Rejoining the present tense at the Maison de Verre in Paris' 11th for Walter Van Beirendonck's "Skin King" show, I found myself in the best seat in the house, directly in front of the lazy Susan on the runway. Tight pants with padded back pockets are one very effective way to enhance the gluteus maximus and Van Beirendonck is obviously convinced that everyone should have a pair for fall. Grass green, taxi yellow and lots of bubblegum pink are not for the retiring male, nor are rubber socks and leggings in flesh tones with painted toenails. Milliner Stephen Jones' "face frames" balsa-wood cut outs of the birds and the bees, as well as hands, feet, Walter and his willie, had a Hopi Indian-meets-Disney look that is so Van Beirendonck. But the best was saved for last when a hoard of sweaters with face masks led up to a finale of ruffled organza baby-doll dresses worn as burkas and topped with totemic wooden Walter heads. Backstage after the show, and before heading off to the after-party at l’Eclaireur, I caught up with Van Beirendonck, who cleared everything up.

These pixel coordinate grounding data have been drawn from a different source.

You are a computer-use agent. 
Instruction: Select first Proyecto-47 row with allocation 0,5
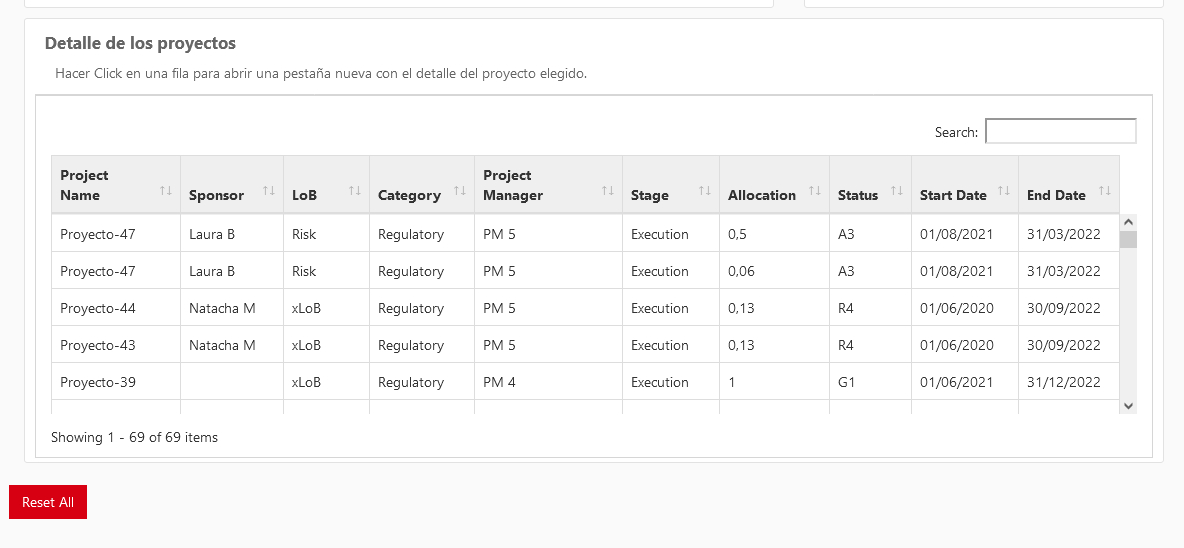585,234
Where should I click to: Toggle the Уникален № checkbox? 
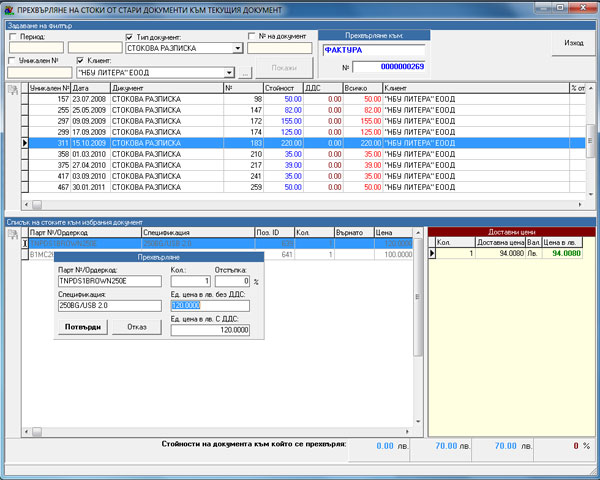pos(13,61)
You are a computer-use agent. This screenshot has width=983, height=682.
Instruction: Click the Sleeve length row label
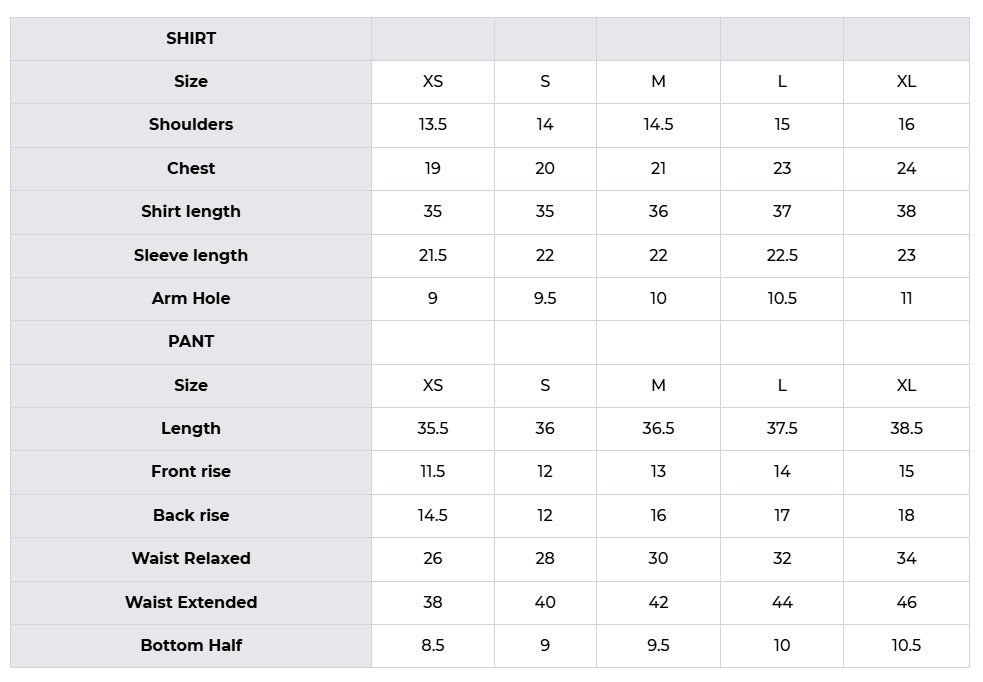(191, 256)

Sporting one the of collection’s "Sick of Easy Fashion T-shirts," he said an old song by Adam and the Ants had inspired him: “It's too easy today to dress in cheap copies from mass stores. I want to bring back a sense of couture." Or as Adam Ant once screamed:
I'm the dandy highwayman who you're too scared to mention
I spend my cash on looking flash and grabbing your attention
the devil take your stereo and your record collection!
the way you look you'll qualify for next year's old age pension!